例:ECサイトの「注文」はコード上でもOrderとして扱う

3.2 エンティティ(Entity)

一意のIDを持ち、ライフサイクルを通じて同一性を保持するオブジェクト。

class Order
  attr_reader :id, :items

  def initialize(id, items)
    @id = id
    @items = items
  end
end

3.3 値オブジェクト(Value Object)

属性の集合で識別されるオブジェクト。変更されることを前提とせず、等価性は属性値で判断されます。

class Address
  attr_reader :street, :city, :zip_code

  def initialize(street, city, zip_code)
    @street = street
    @city = city
    @zip_code = zip_code
  end
end

3.4 集約(Aggregate)

関連するエンティティと値オブジェクトの集合で、一貫性の単位。
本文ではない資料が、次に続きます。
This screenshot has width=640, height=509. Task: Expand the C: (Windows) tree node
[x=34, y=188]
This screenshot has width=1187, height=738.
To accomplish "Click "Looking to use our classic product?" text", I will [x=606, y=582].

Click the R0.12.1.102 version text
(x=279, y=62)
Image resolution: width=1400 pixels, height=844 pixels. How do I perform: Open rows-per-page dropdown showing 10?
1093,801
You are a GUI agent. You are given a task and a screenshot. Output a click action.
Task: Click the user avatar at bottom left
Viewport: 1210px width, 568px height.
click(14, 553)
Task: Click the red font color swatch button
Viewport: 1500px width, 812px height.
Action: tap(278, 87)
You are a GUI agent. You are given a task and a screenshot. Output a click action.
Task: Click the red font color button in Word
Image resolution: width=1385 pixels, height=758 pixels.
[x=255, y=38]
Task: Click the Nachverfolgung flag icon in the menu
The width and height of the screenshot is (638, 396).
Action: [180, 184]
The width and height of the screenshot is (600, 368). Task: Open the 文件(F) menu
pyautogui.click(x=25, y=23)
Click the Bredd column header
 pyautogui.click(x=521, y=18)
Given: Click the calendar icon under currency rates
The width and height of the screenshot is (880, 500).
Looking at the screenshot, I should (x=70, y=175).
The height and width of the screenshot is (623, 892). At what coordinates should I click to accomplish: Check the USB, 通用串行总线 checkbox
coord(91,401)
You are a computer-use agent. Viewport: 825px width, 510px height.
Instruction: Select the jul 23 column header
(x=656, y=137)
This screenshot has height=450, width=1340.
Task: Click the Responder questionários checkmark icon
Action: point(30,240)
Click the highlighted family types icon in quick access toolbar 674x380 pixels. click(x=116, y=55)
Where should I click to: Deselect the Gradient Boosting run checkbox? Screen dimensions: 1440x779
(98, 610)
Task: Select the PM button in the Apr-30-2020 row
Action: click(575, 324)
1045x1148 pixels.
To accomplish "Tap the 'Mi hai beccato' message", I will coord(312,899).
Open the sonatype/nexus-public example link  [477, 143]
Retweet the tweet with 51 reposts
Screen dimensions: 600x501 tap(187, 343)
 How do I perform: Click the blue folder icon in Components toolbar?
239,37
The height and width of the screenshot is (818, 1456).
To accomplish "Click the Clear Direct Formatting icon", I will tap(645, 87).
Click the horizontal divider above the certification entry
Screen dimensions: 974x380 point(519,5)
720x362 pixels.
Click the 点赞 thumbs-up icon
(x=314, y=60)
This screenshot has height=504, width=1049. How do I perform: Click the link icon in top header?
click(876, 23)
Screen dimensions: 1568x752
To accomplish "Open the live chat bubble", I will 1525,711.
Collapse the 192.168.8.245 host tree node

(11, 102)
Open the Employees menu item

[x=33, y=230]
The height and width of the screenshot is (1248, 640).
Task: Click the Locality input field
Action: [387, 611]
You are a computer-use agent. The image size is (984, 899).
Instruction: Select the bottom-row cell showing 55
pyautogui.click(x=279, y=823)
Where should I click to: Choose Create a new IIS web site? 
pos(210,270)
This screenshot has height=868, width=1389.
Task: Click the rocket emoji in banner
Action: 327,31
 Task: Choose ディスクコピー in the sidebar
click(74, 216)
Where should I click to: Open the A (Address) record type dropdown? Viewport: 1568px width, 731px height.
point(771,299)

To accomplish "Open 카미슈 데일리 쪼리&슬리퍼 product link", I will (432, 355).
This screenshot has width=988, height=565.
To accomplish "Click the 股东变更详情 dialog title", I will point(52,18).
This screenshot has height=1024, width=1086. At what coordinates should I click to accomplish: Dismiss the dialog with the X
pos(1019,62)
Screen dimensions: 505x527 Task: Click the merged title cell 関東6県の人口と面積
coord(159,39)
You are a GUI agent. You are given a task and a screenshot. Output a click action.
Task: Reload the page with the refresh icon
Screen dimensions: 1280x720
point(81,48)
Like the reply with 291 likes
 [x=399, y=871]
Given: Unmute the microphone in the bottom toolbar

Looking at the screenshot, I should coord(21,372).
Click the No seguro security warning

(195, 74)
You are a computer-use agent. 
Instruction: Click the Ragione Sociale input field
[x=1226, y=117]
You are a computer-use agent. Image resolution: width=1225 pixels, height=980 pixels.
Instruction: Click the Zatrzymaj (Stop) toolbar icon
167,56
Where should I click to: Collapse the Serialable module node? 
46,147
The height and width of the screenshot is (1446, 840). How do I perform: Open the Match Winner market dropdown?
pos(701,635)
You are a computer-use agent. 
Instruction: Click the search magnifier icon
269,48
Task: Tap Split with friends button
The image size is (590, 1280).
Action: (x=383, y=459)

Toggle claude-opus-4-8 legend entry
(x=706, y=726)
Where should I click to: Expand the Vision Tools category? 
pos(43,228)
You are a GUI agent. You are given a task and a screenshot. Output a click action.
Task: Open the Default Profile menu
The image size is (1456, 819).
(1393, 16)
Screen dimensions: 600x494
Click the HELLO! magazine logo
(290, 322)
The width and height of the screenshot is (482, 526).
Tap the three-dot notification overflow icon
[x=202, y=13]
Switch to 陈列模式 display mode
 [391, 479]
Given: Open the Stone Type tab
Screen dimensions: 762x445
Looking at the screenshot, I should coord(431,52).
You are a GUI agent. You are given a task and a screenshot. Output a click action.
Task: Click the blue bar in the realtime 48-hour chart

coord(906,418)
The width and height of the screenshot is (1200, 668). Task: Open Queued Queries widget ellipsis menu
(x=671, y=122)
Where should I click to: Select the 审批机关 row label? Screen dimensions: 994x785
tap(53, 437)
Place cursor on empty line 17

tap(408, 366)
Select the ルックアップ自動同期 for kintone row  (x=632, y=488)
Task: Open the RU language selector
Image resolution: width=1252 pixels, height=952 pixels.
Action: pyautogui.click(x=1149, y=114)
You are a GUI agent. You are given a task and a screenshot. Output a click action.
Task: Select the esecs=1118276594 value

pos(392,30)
外部からは「集約ルート」のみが参照されます。

例:「注文(Order)」は「注文アイテム(OrderItem)」の集約ルート。

3.5 リポジトリ(Repository)

集約の永続化・取得を担当する抽象的なインターフェース。

class OrderRepository
  def find_by_id(id)
    # データベースからOrderを取得
  end

  def save(order)
    # Orderを保存
  end
end

3.6 ドメインサービス(Domain Service)

エンティティに属さないビジネスロジックを表現する。

class PaymentService
  def process_payment(order, payment_info)
    # 支払い処理のロジック
  end
end

4. DDDの実践方法

4.1 ドメインモデリングの実施

  • ドメインの専門家と開発者で共同作業
  • ユビキタス言語を文書化
  • 主要エンティティ・値オブジェクト・集約の抽出

4.2 レイヤードアーキテクチャの導入

DDDでは以下の4層構造が基本です:

  • ドメイン層:ビジネスルールの中心
  • アプリケーション層:ユースケースの調整と実行
  • インフラ層:DBや外部APIとの接続
  • UI層:WebインターフェースやAPIコントローラ

4.3 境界づけられたコンテキスト(Bounded Context)

ドメイン全体を単一で扱わず、機能ごとにコンテキストを分離する。

例:「注文管理」「在庫管理」「顧客管理」など、それぞれを独立したコンテキストとし、明確な境界を設ける。

4.4 CQRS(Command and Query Responsibility Segregation)

データの更新(Command)と参照(Query)を分離することで、システムの柔軟性とパフォーマンスを向上させます。

  • Command:状態を変更する操作(例:注文作成)
  • Query:状態を読み取る操作(例:注文履歴の取得)

5. まとめ

  • DDDは、ビジネスの構造をソフトウェアに反映するための強力な設計アプローチ
  • ユビキタス言語により、開発者と業務担当の共通認識が得られる
  • エンティティ、値オブジェクト、集約、ドメインサービスなどの概念を使い分けて整理
  • レイヤードアーキテクチャやCQRSによって、保守性・スケーラビリティを両立

最初は部分的な適用からでも構いません。「ドメインを中心に設計する」という意識を持つだけでも、システムの質は大きく変わります。


参考リソース

  • DDD Community
  • 書籍:『エリック・エヴァンスのドメイン駆動設計』
  • 書籍:『実践ドメイン駆動設計』

ドメイン駆動設計を取り入れて、ビジネスに強く、変更に強いソフトウェアを実現していきましょう!